Gianna Sagazio: “Lá fora, a inovação é investimento. No Brasil, é gasto” (José Paulo Lacerda/Divulgação)
Da Redação
Publicado em 5 de julho de 2018 às 05h00.
Última atualização em 5 de julho de 2018 às 05h01.
A economista Gianna Sagazio é uma das pioneiras no estudo sobre inovação no Brasil. Nos anos 90, ela participou de uma pesquisa da Confederação Nacional da Indústria (CNI) sobre o impacto da informática nas cadeias produtivas. Hoje, é diretora da CNI e coordenadora da Mobilização Industrial pela Inovação, coalizão empresarial sobre o tema. Desde 2016, Gianna já levou mais de 350 empresários e gestores públicos brasileiros para conhecer grandes polos de inovação, como o Vale do Silício, nos Estados Unidos, e o Instituto Fraunhofer, na Alemanha. Em entrevista, ela afirma que o Brasil ainda não vê a urgência de investir em inovação.
Por que levar empresários a grandes centros de inovação globais?
A ideia é dar um choque de realidade. Visitamos locais de acesso restrito, como laboratórios nucleares, salas com supercomputadores e linhas de produção digitalizadas. Para executivos de uma grande empresa, ver com os próprios olhos a ciência de ponta vale tanto quanto anos de investimentos internos de inovação.
Que tipo de mudança já ocorreu após a imersão?
Recentemente, diretores de uma grande fabricante de calçados brasileira viram um carro ser impresso em 3D num laboratório americano. Até então, a empresa levava um mês produzindo moldes das 4 000 peças que lançam por ano. Ao voltar ao Brasil, adotaram a impressão 3D e encurtaram várias etapas do processo. Depois de ir ao Vale do Silício, o reitor da FEI, uma das principais faculdades de engenharia de São Paulo, incluiu conceitos de inovação aberta, típica das startups de lá, na formação dos alunos.

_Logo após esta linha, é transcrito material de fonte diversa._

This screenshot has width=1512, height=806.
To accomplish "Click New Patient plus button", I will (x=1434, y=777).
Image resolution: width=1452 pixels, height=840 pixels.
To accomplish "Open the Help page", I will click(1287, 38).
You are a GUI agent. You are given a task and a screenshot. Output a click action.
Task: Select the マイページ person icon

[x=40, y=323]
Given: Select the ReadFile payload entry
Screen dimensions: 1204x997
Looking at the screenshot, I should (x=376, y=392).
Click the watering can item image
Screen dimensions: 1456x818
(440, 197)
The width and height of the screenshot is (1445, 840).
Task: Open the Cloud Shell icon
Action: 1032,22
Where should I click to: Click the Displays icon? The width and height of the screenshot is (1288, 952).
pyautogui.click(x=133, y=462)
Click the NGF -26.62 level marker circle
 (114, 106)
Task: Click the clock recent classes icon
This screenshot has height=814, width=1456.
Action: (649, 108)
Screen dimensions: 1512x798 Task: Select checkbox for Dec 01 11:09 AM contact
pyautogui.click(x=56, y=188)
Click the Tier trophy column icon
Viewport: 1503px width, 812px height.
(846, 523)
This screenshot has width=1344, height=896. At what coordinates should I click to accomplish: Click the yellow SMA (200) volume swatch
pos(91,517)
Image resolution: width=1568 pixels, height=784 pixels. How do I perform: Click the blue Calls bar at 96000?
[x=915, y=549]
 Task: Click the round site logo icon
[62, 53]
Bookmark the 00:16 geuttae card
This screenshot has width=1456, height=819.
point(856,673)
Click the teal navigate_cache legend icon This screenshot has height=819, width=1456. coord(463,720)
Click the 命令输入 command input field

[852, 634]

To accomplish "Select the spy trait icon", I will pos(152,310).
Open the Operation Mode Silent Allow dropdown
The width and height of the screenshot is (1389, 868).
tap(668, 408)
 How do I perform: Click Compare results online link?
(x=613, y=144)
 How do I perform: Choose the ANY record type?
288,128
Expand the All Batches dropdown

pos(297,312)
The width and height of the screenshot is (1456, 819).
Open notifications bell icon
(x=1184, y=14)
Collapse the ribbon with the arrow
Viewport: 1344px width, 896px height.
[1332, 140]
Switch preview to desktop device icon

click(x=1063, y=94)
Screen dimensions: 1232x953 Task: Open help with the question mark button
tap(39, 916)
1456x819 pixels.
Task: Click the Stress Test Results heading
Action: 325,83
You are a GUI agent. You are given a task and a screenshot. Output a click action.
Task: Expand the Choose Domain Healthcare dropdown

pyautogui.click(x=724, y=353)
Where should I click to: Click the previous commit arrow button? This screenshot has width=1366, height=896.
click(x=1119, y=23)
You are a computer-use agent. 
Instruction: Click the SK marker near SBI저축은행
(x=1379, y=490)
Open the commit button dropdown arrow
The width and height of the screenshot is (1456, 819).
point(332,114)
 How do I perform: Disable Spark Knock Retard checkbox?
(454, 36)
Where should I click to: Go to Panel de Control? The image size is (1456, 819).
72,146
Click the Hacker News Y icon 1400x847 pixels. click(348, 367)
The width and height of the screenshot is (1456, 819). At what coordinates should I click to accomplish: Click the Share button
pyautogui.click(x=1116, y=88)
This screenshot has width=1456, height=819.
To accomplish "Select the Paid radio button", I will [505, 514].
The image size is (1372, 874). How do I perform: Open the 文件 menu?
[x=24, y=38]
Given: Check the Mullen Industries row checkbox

É possível fazer inovação de ponta no Brasil?
Nas viagens ao exterior, é normal os participantes acharem tudo uma maravilha e ficarem desanimados por achar impossível replicar a mesma coisa no Brasil. É uma grande ilusão. Muita gente desconhece a boa estrutura do Brasil para a pesquisa. Só o Serviço Nacional de Aprendizagem Industrial (Senai) tem 82 centros de pesquisa, que fazem inovação e prestam serviços às empresas. É uma rede tão extensa quanto à do Fraunhofer.
O que falta para deslanchar a inovação brasileira?
Falta um senso de urgência. O mundo está avançando rapidamente. Aqui, a despesa com inovação ainda é vista como custo por setores do governo. Aí acontecem absurdos, como o veto à isenção fiscal para o financiamento de bolsas de estudo quando foi sancionado o Marco Legal da Inovação [pela ex-presidente Dilma Rousseff, em 2016] para evitar a piora nas contas públicas.
Como a questão deveria ter sido tratada?
Nos países inovadores, como Israel e Estados Unidos, inovação é um investimento público. Há uma visão de longo prazo. Não faz sentido cortar bolsas de estudo por causa da conjuntura ruim.
Alguma política de inovação de longo prazo já teve sucesso aqui?
Sim. Nos anos 90, a CNI e um grupo de acadêmicos fizeram um estudo sobre o impacto da tecnologia na indústria. Ele é usado até hoje como base teórica para programas como a Parceria de Desenvolvimento Produtivo, em que farmacêuticas recebem incentivos para montar, no Brasil, laboratórios de medicamentos.
Mas o Brasil segue mal em rankings globais. Por quê?
O país peca por erros básicos. Não temos a tradição de produzir com frequência os dados utilizados nos rankings de inovação. Os números ficam defasados, e o Brasil sai mal na foto quando, de fato, não está tão ruim assim. Precisamos entender a metodologia dos rankings, fazer a lição de casa e gerar os dados pedidos.